[A run of entries]
——————

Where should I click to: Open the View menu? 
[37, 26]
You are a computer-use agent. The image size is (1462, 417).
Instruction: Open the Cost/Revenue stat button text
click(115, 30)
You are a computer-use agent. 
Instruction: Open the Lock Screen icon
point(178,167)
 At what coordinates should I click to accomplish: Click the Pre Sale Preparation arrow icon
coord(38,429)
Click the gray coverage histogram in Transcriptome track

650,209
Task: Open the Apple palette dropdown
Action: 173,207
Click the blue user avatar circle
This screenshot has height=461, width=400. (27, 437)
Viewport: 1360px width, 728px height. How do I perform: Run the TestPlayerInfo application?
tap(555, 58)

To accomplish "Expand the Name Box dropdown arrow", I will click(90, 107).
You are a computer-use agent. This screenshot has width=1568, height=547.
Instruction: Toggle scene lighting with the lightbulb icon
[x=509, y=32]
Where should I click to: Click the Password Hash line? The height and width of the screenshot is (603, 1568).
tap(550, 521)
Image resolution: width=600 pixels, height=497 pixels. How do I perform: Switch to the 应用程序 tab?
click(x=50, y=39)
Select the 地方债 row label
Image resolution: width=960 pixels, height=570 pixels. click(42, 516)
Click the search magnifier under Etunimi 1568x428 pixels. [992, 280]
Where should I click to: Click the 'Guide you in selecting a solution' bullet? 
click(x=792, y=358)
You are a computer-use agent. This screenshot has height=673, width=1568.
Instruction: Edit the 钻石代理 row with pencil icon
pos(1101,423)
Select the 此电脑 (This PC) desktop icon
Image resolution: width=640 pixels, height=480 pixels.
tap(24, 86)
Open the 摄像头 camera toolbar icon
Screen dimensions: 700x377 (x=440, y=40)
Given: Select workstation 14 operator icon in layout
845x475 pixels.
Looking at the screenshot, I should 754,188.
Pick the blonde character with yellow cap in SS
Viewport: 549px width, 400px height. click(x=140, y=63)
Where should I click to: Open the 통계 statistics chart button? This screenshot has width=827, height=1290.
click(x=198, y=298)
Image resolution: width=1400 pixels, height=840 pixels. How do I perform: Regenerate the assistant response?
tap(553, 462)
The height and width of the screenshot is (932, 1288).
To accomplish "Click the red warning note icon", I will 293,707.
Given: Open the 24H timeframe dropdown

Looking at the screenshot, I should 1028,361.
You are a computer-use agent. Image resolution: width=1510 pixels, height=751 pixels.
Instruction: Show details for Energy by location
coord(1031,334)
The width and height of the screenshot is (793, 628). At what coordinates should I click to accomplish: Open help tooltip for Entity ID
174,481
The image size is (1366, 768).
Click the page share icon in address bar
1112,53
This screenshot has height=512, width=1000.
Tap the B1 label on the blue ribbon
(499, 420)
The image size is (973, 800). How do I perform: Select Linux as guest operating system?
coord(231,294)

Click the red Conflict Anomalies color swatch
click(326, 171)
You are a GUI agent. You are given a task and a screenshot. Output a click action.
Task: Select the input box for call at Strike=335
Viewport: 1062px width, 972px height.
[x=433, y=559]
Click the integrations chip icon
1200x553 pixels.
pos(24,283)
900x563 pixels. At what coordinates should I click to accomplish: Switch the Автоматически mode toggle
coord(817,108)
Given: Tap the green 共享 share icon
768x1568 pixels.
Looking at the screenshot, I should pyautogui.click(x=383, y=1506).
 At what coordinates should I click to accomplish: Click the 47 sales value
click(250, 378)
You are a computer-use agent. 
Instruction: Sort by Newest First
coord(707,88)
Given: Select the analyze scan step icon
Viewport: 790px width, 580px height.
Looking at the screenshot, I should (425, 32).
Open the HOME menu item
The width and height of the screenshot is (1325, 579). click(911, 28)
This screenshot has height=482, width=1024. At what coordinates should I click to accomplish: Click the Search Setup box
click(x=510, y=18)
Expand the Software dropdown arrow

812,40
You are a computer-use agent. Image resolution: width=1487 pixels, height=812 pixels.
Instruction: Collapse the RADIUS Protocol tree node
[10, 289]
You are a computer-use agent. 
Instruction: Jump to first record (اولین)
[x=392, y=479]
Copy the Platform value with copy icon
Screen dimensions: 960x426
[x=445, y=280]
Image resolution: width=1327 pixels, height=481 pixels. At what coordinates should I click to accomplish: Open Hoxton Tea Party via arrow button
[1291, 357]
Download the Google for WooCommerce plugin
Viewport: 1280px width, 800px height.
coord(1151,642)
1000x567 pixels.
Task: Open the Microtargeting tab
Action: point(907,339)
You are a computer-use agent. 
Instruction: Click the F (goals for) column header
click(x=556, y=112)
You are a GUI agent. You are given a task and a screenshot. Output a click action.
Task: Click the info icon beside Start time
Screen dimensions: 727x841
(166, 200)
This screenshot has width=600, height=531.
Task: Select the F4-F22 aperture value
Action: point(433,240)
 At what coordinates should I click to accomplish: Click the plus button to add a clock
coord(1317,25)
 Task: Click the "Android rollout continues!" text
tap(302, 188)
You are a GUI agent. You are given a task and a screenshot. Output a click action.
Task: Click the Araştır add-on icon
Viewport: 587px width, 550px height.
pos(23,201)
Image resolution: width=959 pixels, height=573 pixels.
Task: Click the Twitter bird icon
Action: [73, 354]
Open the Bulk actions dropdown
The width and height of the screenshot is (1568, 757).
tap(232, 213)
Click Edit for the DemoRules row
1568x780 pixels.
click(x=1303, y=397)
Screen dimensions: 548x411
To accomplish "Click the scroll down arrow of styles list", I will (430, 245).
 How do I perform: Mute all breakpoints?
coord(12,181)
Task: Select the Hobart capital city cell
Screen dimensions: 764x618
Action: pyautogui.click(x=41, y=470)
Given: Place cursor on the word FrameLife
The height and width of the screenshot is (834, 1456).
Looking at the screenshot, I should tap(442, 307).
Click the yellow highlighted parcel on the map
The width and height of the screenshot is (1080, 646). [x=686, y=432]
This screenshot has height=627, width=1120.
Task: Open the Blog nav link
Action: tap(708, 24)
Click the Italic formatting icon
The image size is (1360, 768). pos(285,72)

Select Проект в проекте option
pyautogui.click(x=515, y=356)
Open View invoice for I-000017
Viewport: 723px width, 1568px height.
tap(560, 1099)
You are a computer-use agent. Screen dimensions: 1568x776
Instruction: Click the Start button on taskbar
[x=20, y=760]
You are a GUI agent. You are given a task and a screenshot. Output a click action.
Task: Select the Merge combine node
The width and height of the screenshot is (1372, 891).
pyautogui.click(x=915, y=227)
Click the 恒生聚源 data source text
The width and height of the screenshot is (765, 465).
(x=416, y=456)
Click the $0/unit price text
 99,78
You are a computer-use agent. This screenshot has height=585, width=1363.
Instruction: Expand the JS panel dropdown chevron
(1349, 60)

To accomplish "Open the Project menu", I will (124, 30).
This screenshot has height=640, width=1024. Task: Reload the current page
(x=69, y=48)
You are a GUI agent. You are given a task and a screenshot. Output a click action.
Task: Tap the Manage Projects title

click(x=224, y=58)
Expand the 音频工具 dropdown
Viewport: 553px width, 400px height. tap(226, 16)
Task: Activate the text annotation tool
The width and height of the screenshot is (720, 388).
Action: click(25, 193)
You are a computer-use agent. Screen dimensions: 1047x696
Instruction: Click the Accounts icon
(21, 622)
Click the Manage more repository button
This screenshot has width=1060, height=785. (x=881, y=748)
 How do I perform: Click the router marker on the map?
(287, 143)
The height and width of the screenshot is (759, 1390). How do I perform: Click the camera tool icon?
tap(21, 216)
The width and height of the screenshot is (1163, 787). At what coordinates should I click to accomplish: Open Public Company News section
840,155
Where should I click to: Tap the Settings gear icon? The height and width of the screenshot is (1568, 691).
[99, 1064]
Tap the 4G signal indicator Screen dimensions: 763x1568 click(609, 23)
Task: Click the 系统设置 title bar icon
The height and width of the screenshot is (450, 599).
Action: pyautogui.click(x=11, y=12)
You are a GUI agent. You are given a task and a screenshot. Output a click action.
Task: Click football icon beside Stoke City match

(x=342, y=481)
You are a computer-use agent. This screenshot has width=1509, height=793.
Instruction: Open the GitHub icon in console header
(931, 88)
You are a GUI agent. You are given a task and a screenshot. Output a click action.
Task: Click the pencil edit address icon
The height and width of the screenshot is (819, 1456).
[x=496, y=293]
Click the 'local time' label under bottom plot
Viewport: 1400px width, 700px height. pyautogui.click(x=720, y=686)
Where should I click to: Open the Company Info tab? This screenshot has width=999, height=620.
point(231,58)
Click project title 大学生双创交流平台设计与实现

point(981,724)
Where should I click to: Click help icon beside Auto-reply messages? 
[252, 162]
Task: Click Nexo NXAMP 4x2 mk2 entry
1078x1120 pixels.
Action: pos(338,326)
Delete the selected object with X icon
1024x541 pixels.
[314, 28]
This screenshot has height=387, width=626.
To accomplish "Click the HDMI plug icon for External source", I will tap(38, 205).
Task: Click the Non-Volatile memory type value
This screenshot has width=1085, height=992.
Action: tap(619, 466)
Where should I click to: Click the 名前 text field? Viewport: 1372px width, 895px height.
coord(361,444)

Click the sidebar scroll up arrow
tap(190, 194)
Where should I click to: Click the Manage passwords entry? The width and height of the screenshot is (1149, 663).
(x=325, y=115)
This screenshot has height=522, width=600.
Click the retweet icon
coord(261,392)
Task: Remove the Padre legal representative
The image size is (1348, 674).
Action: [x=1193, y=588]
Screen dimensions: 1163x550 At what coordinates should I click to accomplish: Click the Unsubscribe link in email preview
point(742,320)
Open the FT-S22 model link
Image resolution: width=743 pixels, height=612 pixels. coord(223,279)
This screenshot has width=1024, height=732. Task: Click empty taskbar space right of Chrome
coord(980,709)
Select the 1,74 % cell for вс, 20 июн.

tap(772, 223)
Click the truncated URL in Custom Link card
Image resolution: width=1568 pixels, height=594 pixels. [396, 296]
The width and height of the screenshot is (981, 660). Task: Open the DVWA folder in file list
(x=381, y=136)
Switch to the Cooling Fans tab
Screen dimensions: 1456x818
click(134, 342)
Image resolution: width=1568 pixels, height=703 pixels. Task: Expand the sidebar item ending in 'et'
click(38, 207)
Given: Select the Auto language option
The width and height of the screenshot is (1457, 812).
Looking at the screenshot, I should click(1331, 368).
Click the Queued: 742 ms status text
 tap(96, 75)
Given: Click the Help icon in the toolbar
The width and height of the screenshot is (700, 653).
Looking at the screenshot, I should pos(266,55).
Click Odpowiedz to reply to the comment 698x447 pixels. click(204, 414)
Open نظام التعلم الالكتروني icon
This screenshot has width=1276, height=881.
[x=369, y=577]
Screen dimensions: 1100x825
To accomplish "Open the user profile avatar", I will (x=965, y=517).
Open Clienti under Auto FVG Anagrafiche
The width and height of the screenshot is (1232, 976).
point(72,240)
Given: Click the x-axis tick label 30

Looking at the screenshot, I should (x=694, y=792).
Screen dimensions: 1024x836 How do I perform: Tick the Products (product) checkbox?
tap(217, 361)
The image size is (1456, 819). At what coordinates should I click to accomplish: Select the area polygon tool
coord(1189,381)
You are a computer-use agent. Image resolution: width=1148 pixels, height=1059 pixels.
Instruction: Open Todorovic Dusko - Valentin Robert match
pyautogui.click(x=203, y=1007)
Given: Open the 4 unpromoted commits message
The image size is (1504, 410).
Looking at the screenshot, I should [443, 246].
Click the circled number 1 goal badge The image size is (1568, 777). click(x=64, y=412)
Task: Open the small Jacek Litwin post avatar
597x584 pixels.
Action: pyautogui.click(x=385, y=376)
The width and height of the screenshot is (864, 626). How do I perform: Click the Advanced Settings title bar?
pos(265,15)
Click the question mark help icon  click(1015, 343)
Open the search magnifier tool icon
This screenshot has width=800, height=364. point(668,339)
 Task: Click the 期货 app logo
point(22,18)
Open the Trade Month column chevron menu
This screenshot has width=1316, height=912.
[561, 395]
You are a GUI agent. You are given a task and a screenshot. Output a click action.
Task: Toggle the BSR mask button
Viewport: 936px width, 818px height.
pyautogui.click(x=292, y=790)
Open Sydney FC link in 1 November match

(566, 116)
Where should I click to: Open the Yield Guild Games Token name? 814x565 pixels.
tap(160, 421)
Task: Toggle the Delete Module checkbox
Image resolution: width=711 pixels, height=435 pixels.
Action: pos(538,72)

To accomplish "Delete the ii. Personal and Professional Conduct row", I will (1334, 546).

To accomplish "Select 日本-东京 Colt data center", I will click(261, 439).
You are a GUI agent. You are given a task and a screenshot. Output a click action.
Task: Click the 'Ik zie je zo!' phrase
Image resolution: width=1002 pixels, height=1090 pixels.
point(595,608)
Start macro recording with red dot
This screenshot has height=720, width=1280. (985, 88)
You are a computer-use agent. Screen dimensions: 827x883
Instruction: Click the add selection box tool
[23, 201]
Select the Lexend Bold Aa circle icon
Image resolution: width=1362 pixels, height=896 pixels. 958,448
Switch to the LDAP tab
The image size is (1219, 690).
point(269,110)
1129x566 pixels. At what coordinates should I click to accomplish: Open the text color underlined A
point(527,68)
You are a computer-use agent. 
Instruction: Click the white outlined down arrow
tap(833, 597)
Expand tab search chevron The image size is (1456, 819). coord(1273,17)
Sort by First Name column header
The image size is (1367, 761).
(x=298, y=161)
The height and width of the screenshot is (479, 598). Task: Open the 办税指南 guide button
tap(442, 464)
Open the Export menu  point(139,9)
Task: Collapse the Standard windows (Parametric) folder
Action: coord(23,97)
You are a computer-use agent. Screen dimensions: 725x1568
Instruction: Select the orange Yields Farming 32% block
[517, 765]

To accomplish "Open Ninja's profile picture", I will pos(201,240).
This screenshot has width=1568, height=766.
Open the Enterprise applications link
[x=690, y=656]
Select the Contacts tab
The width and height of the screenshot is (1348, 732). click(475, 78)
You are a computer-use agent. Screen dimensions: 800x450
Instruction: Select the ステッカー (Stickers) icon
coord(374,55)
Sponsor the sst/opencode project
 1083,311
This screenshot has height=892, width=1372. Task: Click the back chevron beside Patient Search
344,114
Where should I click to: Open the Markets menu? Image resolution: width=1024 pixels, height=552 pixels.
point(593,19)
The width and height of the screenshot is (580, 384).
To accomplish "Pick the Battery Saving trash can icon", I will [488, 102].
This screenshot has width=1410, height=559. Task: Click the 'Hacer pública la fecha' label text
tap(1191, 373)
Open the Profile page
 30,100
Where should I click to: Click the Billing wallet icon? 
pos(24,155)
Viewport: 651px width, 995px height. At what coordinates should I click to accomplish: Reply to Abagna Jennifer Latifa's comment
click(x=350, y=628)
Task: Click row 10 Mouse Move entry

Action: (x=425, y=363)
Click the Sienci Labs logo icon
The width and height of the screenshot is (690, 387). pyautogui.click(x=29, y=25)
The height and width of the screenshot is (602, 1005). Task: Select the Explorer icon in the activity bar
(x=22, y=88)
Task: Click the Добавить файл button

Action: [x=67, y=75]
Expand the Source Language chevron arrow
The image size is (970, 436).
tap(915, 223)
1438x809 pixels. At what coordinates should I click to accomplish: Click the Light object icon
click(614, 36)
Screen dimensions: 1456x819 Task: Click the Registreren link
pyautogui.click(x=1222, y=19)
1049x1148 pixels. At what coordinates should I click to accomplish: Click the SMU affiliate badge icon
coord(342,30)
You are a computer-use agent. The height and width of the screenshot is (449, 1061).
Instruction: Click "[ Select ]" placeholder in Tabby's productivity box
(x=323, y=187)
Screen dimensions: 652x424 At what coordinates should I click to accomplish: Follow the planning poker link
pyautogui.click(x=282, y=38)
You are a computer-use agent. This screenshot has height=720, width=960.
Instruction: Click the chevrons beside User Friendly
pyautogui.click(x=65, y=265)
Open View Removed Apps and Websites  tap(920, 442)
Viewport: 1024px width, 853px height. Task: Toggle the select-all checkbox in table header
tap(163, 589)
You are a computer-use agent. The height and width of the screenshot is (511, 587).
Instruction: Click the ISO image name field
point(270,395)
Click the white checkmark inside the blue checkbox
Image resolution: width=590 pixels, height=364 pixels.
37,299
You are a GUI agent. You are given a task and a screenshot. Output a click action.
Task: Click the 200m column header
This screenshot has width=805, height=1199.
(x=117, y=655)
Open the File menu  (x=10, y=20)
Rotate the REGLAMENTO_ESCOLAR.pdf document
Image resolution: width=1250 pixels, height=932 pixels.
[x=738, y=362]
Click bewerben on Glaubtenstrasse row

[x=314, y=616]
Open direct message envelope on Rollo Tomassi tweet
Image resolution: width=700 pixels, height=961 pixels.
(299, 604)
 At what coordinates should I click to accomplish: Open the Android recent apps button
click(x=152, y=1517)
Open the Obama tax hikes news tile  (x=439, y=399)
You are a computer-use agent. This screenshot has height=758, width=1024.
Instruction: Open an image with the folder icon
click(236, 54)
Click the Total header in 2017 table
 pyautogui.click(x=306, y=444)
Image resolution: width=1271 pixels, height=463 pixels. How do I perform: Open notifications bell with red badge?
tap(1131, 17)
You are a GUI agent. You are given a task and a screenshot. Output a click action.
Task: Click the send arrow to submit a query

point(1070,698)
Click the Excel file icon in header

——————

--- Exercise instructions ---
How many lines of the entries contain the string "label"? Reply with the number alone.

--- The completed task ---
5